William C. Lea, 83, an iconic Atlantic City barber who was a mentor and champion for the city's children, died Monday, Oct. 15, after a car accident in Williamstown, Gloucester County.
Mr. Lea's 2004 Lexus was rear-ended around 1:30 p.m. while parked on the shoulder of Route 322, Monroe Township police said. The impact from the striking vehicle, a 2016 Chevrolet Colorado, pushed the Lexus into some woods, they said. Mr. Lea was extricated from the car and stabilized, before being airlifted to Cooper Hospital, where he died that evening. The accident is under investigation.
The Gloucester County Medical Examiner's Office said that the manner of Mr. Lea's death was accidental and that the cause of death was listed as pending until further testing is done.
For the better part of the 20th century, Mr. Lea worked from a series of three barbershops on Kentucky Avenue in a neighborhood that was the center of community activity and nightlife for the city's African Americans, according to a biography released when he was honored with a historical marker in December 2013.
Known as "Sonny," he worked for the Little New York Barbershop and then Grace's Little Belmont Hair Salon before opening his own shop — Sonny's Hair Salon — in 1975. It was there that he came into his own as a force for public good.
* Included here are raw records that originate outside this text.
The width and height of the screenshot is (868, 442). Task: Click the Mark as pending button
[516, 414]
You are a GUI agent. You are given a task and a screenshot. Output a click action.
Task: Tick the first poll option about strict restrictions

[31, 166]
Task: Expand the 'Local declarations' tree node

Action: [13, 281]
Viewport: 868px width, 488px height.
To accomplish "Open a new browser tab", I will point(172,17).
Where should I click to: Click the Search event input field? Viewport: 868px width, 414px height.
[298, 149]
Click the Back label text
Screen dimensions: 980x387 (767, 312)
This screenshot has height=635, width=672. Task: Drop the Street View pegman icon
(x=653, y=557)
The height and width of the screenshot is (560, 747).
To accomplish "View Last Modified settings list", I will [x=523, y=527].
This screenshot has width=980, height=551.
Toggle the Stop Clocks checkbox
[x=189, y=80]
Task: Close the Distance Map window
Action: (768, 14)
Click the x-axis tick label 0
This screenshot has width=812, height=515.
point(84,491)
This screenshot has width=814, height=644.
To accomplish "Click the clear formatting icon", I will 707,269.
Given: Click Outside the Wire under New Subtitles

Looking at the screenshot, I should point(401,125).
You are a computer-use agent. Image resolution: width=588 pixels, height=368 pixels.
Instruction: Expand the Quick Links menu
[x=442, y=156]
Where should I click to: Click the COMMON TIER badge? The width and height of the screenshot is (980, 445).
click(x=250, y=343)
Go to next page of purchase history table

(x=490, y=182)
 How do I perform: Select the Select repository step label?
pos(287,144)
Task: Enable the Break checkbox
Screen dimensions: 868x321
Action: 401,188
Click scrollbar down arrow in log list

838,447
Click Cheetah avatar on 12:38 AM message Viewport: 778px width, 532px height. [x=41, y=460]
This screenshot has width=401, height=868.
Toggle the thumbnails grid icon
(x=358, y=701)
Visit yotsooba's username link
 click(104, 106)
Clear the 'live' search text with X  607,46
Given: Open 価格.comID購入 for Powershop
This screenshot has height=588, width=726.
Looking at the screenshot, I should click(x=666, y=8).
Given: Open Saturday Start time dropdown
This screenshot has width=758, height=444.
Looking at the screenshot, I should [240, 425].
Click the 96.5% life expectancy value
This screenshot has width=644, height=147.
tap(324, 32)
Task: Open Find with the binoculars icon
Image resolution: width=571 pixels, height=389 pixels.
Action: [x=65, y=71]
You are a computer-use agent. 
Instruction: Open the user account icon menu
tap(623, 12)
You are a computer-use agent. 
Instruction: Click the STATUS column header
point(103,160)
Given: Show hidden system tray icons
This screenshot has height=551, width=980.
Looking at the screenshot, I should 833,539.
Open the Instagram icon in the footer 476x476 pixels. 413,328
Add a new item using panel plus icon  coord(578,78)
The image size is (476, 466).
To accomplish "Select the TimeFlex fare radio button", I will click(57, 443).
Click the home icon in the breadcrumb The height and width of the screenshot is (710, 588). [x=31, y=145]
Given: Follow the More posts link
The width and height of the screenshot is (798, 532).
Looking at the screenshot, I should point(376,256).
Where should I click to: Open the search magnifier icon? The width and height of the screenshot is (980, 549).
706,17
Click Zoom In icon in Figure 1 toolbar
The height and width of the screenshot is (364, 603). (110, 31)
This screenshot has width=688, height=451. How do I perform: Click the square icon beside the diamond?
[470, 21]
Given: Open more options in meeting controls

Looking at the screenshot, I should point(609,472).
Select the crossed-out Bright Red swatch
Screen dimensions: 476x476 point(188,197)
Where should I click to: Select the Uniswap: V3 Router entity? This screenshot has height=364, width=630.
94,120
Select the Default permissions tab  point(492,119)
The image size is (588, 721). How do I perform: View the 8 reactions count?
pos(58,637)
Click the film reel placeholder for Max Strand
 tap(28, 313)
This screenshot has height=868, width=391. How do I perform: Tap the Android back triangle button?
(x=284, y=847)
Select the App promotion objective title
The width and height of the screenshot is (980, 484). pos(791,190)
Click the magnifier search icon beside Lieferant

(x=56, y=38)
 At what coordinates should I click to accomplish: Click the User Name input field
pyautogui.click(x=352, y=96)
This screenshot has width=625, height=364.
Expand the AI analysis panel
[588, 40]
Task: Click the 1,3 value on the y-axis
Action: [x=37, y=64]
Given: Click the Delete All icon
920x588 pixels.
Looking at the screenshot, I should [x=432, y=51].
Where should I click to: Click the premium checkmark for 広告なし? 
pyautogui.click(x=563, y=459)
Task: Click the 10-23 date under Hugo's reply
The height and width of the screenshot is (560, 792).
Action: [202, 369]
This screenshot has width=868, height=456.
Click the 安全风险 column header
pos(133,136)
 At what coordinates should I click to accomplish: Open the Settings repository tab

"Sonny's Barbershop has been the training ground for a new generation of barbers in Atlantic City, many of whom have started their own shops," said the historical marker at the southeast corner of Arctic and Kentucky Avenues.
"More importantly, over the years, Sonny has mentored countless young people and sponsored a plethora of community events," the marker said.
Michael Epps, a lawyer and close friend, said Mr. Lea stood out as "an icon and a local Atlantic City figure — far more than a barber."
"At no cost to any child, he would rent vans and take the children to basketball games. He was a pillar from the service standpoint," Epps said. "He was the definition of the word unselfish. He went out of his way to be good to young people. He was a rock in our community."
Born in Caswell County, N.C., and raised in Danville, Va., Mr. Lea moved to Atlantic City in 1960 after serving in the Air Force. He was a busboy at Child's Restaurant and the Knife & Fork Inn, and a bellhop and doorman at the Empress and Mayflower Hotels, before deciding to become a barber.
During his time at Grace's Little Belmont Hair Salon, he cut the hair of celebrities who frequented Club Harlem, a nightclub across the street from the salon, according to the biography. Among the notables were comedian Slappy White, blues great B.B. King, and boxing champion Muhammad Ali.
In his own barbershop, Mr. Lea set the bar high for civil discourse.
"He supported the youth in Atlantic City who went there because it was a safe place," Epps said. "The conversation centered around sports. It was always respectful because he demanded respect."
Mr. Lea served as a father figure to many neighborhood children, the biography said. During the dedication ceremony for the marker, Atlantic City Councilman Frank Gilliam said Mr. Lea went so far as to send him care packages when he was away at college.
"He wasn't a wealthy man as far as money," Nynell Langford, Mr. Lea's daughter, said. "He was rich in his giving."
If neighborhood residents were in jail, he visited them on Sundays, Langford said. "He felt that sometimes people are forgotten when they made a bad choice. He never judged."
Mr. Lea's wife, Mary "Scrap" Lea, died five years ago. In addition to his daughter Nynell, he is survived by children Edward, Terry, Michael, and Yvette Lea-Davis; nine grandchildren; two great-grandchildren; three sisters; three nephews; and a niece.